По возвращении Пегги обнаружила: того Нью-Йорка, который она помнит, более не существует. «Я была поражена увиденным до глубины души, — вспоминала она, — все художественное движение целиком превратилось в огромный бизнес. Лишь немногих действительно интересовала и волновала живопись. Остальные же приобретали произведения искусства исключительно из снобизма либо чтобы избежать налогов… Цены были неслыханные. Люди покупали только самые дорогие работы, не веря в ценность всего остального». Вывод Пегги был однозначен: былая атмосфера Нью-Йорка «провалилась в ад»[695].

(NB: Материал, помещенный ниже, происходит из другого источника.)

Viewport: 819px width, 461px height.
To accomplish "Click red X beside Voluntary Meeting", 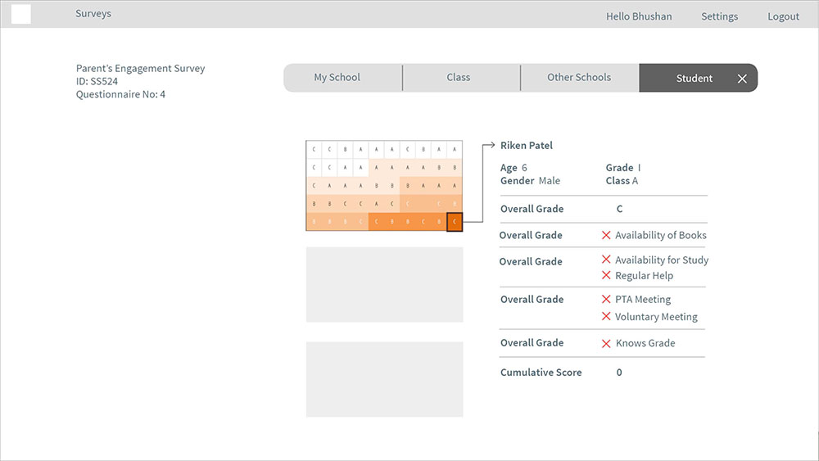I will pos(606,316).

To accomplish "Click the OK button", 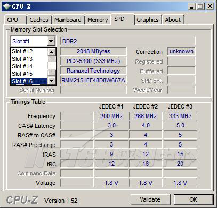I will pyautogui.click(x=194, y=199).
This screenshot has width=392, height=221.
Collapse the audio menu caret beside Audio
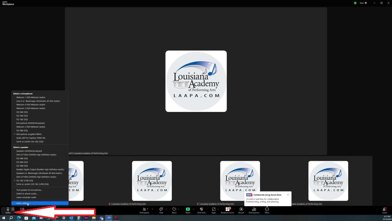(13, 209)
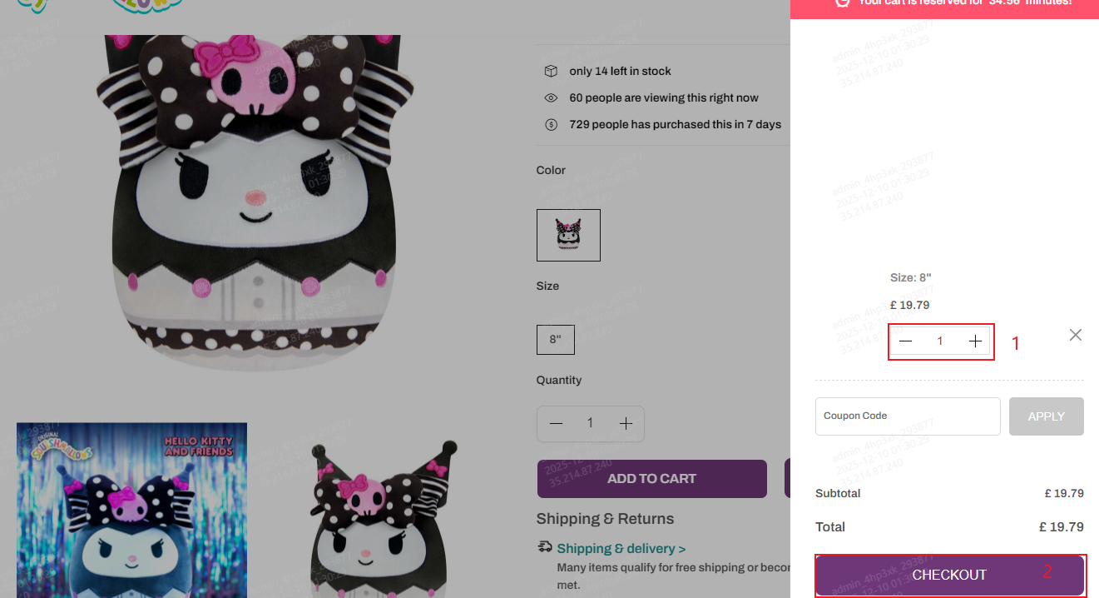The width and height of the screenshot is (1099, 598).
Task: Open the side-angle Kuromi plush thumbnail
Action: (x=384, y=516)
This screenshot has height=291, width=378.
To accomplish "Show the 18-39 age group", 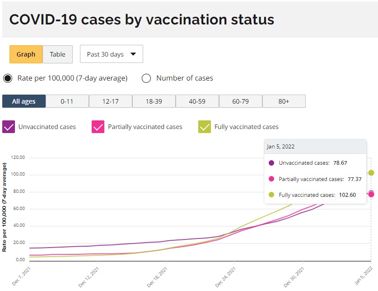I will pos(154,101).
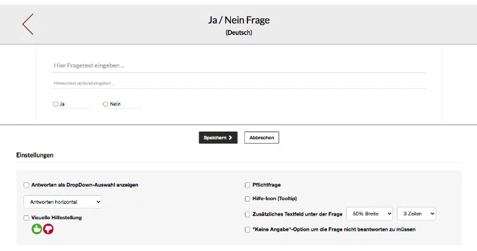Check Zusätzliches Textfeld unter der Frage

(x=247, y=214)

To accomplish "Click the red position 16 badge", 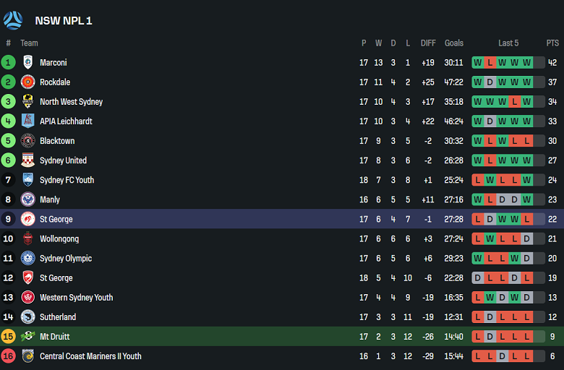I will click(x=9, y=356).
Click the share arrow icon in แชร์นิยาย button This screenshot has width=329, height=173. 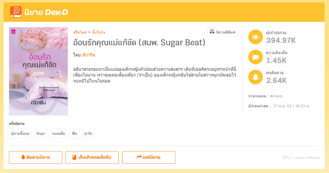point(139,157)
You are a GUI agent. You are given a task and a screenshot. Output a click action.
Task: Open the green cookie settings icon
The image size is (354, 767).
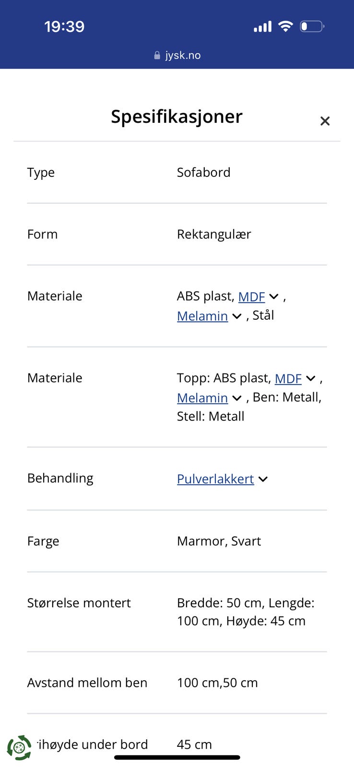click(x=19, y=747)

В стремительно развивающейся американской экономике конца 1950-х «наилучшим» считалось только «наиновейшее». Главным двигателем для производителя и рынка была гонка: быстрее других создать что-то новое и, соответственно, первым это купить[696]. «Отчужденный рантье, или ретейлер, или биржевой маклер ищет сегодня культуру, которая повторяла бы ритмы его маниакально-депрессивного образа жизни», — писал Том Гесс. Такой образ жизни отнюдь не способствовал раздумьям и размышлениям, и потому искусство довольно скоро начали ценить прежде всего за самое поверхностное его качество — за новизну[697].

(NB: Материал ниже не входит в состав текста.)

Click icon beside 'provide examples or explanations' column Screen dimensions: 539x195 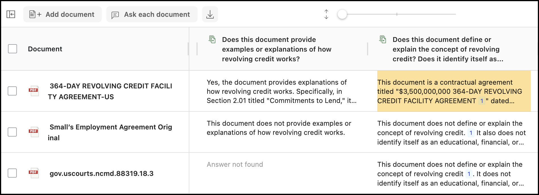pyautogui.click(x=212, y=39)
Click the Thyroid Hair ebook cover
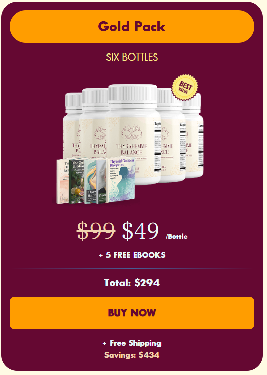This screenshot has height=375, width=267. 91,182
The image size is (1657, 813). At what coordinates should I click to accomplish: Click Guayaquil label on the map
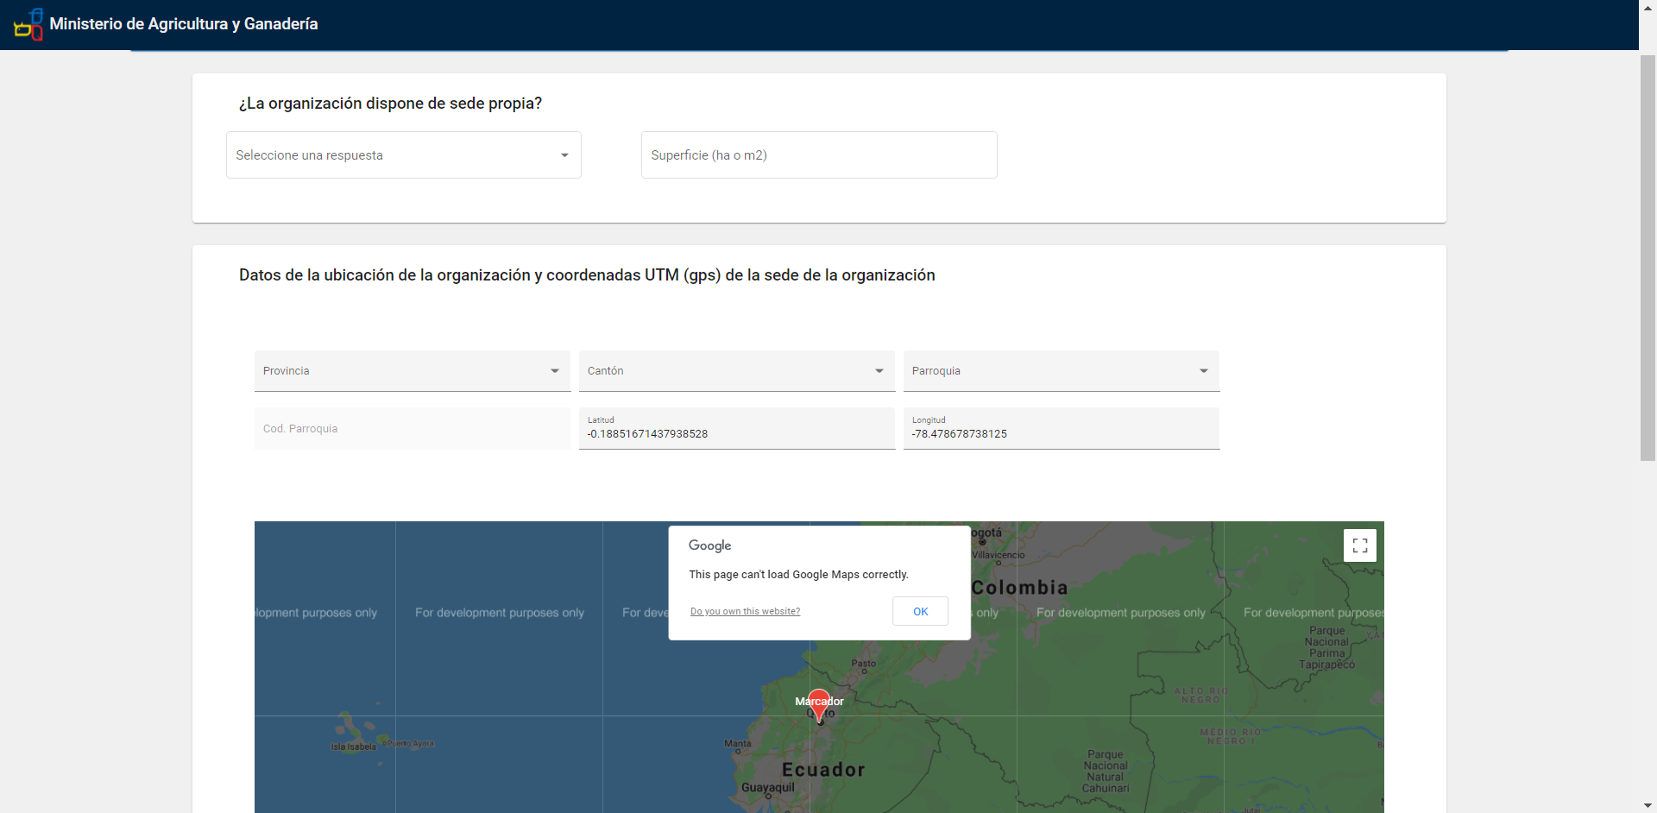pyautogui.click(x=768, y=787)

Новизна заменила качество исполнения, а разные прибамбасы и примочки заменили видение. И рынок с готовностью подхватил эту тенденцию. Покупатели толпами двинулись в галереи, выставлявшие современное искусство[698]. Многие приобретали картины и скульптуры, руководствуясь не именем художника, а именем арт-дилера. И так же как первые коллекционеры модерна любили лично общаться с художниками, работы которых они покупали, теперешние покупатели с радостью составляли компанию образованным и культурным мужчинам и женщинам, которые торговали произведениями искусства.